New Jersey v. Sutherland

9 A.2d 807, 123 N.J.L. 513, 1939 N.J. Sup. Ct. LEXIS 45
CourtSupreme Court of New Jersey
DecidedDecember 28, 1939
StatusPublished
Cited by5 cases

This text of 9 A.2d 807 (New Jersey v. Sutherland) is published on Counsel Stack Legal Research, covering Supreme Court of New Jersey primary law. Counsel Stack provides free access to over 12 million legal documents including statutes, case law, regulations, and constitutions.

Bluebook
New Jersey v. Sutherland, 9 A.2d 807, 123 N.J.L. 513, 1939 N.J. Sup. Ct. LEXIS 45 (N.J. 1939).

Opinion

The opinion of the court was delivered by

Porter, J.

The plaintiffs in error (hereinafter called defendants) were convicted at the Morris County Quarter Sessions upon an indictment charging the commission of a conspiracy, jointly with Harold Latham, to pervert and obstruct the due administration of law relating to the election of members of the Board of Education in the township of Pequannok.

There was a severance as to Latham who entered a plea of guilty and testified on behalf of the state. From his testimony corroborated by others and by documentary evidence the state contended that Sutherland, Sr., had been the instigator and director of a conspiracy to elect or void the election of certain candidates at the school board election held February 8th, 1939, in said township by the use of corrupt means.

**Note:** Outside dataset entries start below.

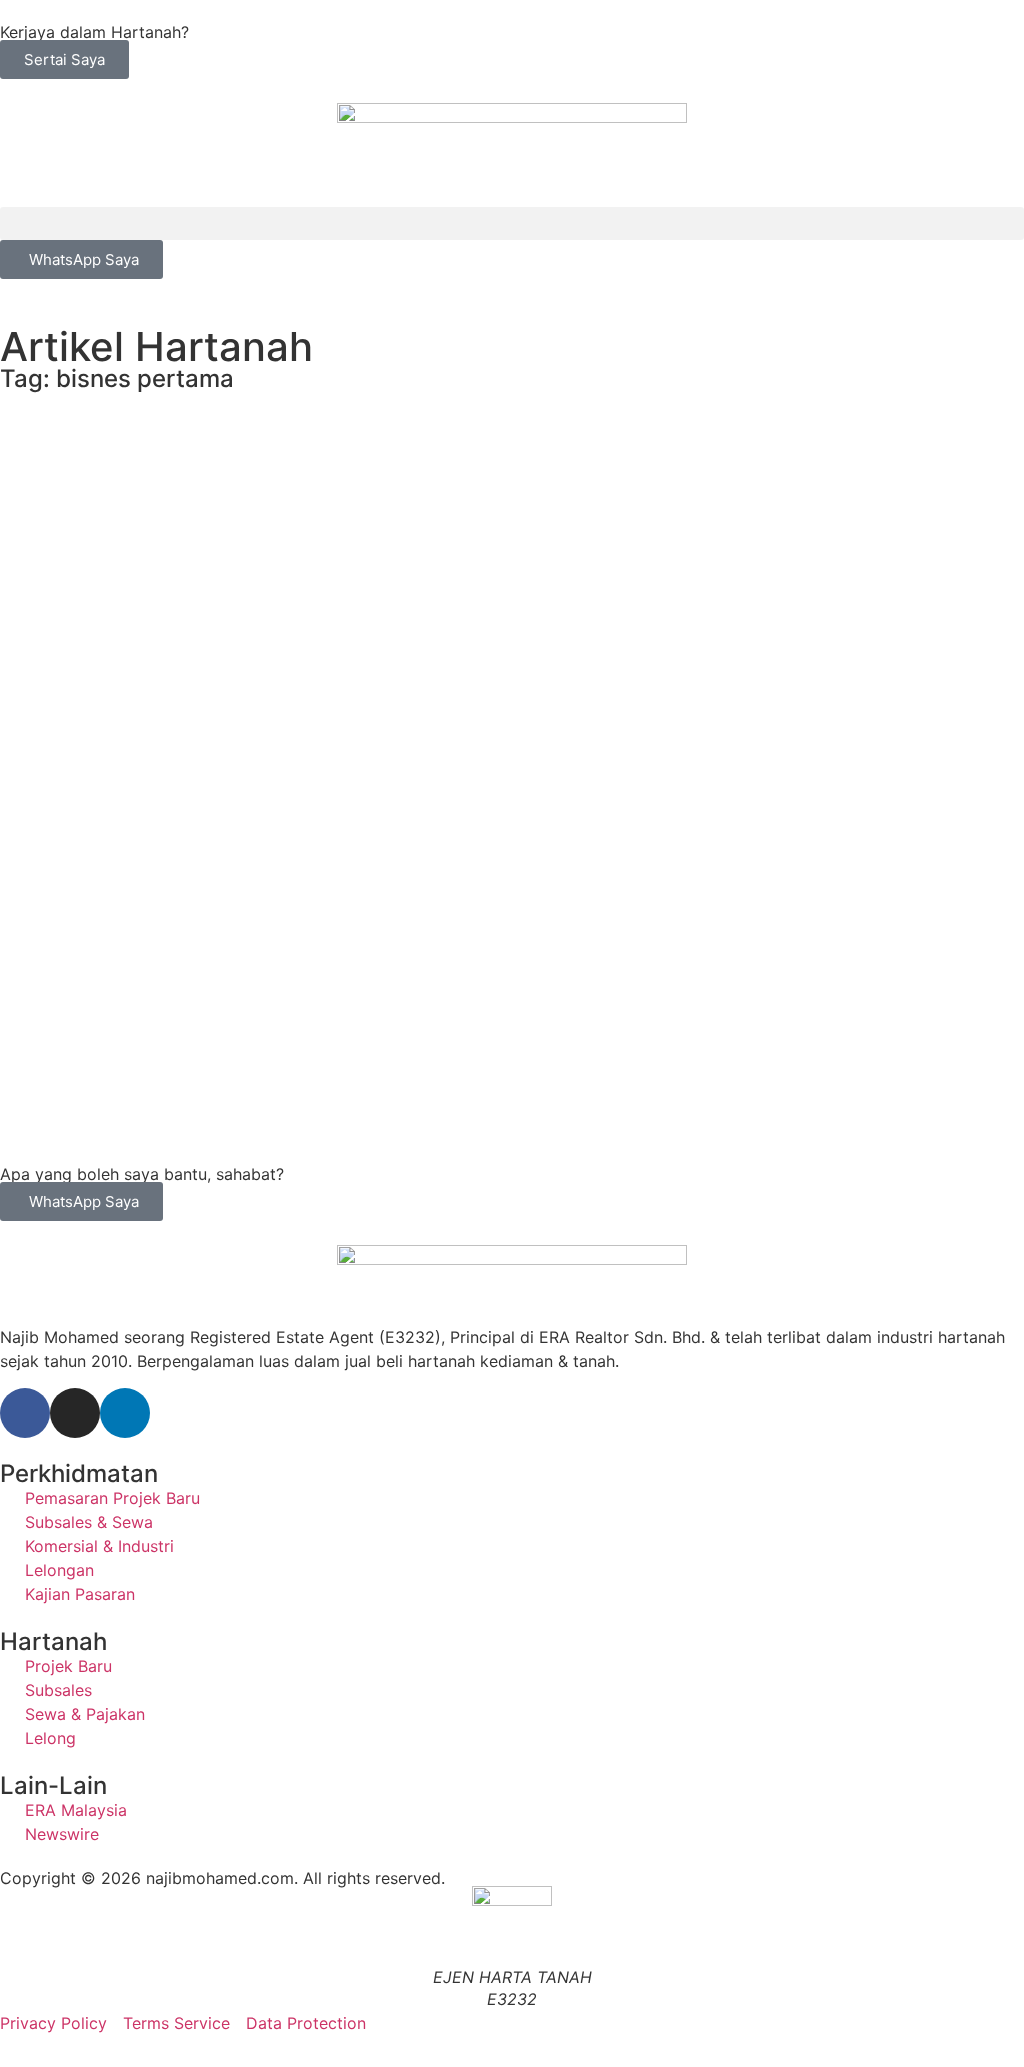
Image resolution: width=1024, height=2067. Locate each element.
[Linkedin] (125, 1413)
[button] (512, 223)
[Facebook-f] (25, 1413)
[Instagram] (75, 1413)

The contention was that the plan which was made and executed was that Sutherland, Jr., was selected as judge of one election district and Latham judge of the remaining district; that as such after the polls had closed when the votes were canvassed they read the ballots to the members of the election board who were recording the same without allowing anyone else to read them and in doing so called out the names of the favored candidates when in fact they had not been voted for, the plan was to do that a sufficient number of times to cause their election. Or failing to elect those favored to so manipulate the election that same might result in a recount or the invalidity of the election. It is further contended that immediately after the votes were counted they were taken possession of together with the tally sheets and election reports by Sutherland, Jr., and Latham and taken by them, accompanied bjr Christian, to a hotel room in Paterson which was engaged by Sutherland, Jr., under the name of William Harrison, which name he signed on the hotel *515 registry; that those three spent the rest of the night and until after inid-day of February 9th, in the hotel room in substituting new ballots in place of those fraudulently read and counted so that the ballots as finally strung on the cord would correspond to the false tally sheets. Latham says that he then went from the Paterson hotel to the office of the superintendent of schools in Morristown where he deposited the ballots so manipulated and other papers relating to the election.

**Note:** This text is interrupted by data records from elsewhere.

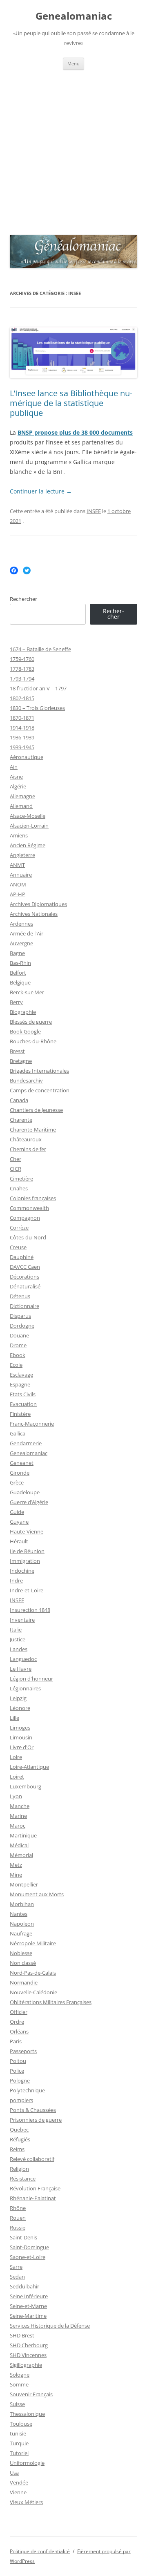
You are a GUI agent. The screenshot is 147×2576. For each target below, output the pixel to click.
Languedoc (23, 1659)
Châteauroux (26, 1139)
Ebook (17, 1355)
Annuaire (21, 874)
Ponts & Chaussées (33, 2110)
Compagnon (25, 1217)
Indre (16, 1580)
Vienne (18, 2492)
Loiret (17, 1776)
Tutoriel (19, 2453)
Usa (14, 2472)
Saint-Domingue (29, 2247)
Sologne (19, 2374)
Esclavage (21, 1374)
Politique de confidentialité (40, 2551)
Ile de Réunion (27, 1551)
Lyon (16, 1796)
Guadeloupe (25, 1492)
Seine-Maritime (28, 2315)
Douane (19, 1335)
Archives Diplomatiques (38, 904)
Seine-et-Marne (28, 2306)
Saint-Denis (23, 2237)
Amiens (19, 835)
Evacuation (23, 1404)
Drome (18, 1345)
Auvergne (21, 943)
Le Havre (20, 1668)
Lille (14, 1717)
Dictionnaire (24, 1306)
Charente (21, 1119)
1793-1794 (22, 678)
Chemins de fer (28, 1149)
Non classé (23, 1963)
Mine (16, 1874)
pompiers (21, 2100)
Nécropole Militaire (33, 1943)
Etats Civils (23, 1394)
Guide (17, 1512)
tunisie (18, 2433)
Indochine (22, 1570)
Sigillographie (26, 2364)
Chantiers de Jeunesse (36, 1110)
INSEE (94, 511)
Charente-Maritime (33, 1129)
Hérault (19, 1541)
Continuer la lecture (41, 491)
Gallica (17, 1433)
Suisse (17, 2404)
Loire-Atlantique (29, 1766)
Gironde (19, 1472)
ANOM (18, 884)
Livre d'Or (21, 1747)
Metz (16, 1864)
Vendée (19, 2482)
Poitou (18, 2061)
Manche (19, 1806)
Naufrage (21, 1933)
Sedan (17, 2276)
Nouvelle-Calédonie (33, 1992)
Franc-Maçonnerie (32, 1423)
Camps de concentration (39, 1090)
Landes (18, 1649)
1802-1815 (22, 698)
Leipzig (18, 1698)
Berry (16, 1002)
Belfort (18, 972)
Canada (19, 1100)
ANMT (17, 864)
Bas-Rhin (20, 963)
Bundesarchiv (26, 1080)
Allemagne (22, 796)
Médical (19, 1845)
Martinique (23, 1835)
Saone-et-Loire (27, 2257)
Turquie (19, 2443)
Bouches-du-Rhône (33, 1041)
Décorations (24, 1276)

We are not concerned with the success or otherwise of the scheme nor of the circumstances or result of the election recount except in so far as the evidence concerning those matters might throw light on the truth or falsity of the charges.

The defense was a complete denial of the charges. So there was presented sharp disputes as to the evidence for the consideration of the jury.

Various assignment of error are grouped and argued under eight points. Those not argued are considered abandoned.

One, that it was error for the trial court not to have granted the motion to direct a verdict of acquittal at the close of the state’s case. In support of this point the defendants argue that the state based its ease on the testimony of Latham which failed to show any conspiracy as charged, that whatever fraud was committed by Latham as judge of the election was done by him to vent his spite against those candidates against whom he bore a grudge because of failure to secure appointment as truant officer or school bus driver or to curry favor with Sutherland, Sr., but without any knowledge of his fraudulent acts by the latter. We conclude that the proofs were sufficient and were of matters set forth in the indictment.

The evidence of Latham was corroborated by other witnesses and by documentary evidence and circumstances to sustain the indictment. The form or substance of the indictment was not questioned and to do so now is untimely. B. 8. 2 :188-6.

Two, that the trial court erroneously permitted the defendant Sutherland, Sr., to testify on cross-examination, over objection, concerning the setting aside of the election by the *516 Commissioner of Education. The argument is that this was prejudicial to the plaintiffs in error because it led the jury to the conclusion that if the-election was set aside for irregularity it would be attributable to the conduct of the defendants and so point to their guilt of the charge in the indictment. One of the alleged plans of the conspiracy was in the event of failure to carry the election to so manipulate the conduct of the election as to justify an application for a recount. Counsel for Sutherland, Sr., questioned him on direct examination about the application for the recount and its effect on the result. This examination was for the purpose of showing that there was no conspiracy and that there was ground for the application for the recount because of rejected ballots quite outside of the alleged conspiracy. In that posture it was clearly proper to cross-examine as to details of the application and result of the recount in full as having a direct bearing on the history of the alleged conspiracy. 12 Corp. Jur. 634, § 227. We find no error in permitting this line of cross-examination under the circumstances. In this type of case wide latitude must be given the trial court in the admission of evidence and its materiality is largely a matter of his discretion.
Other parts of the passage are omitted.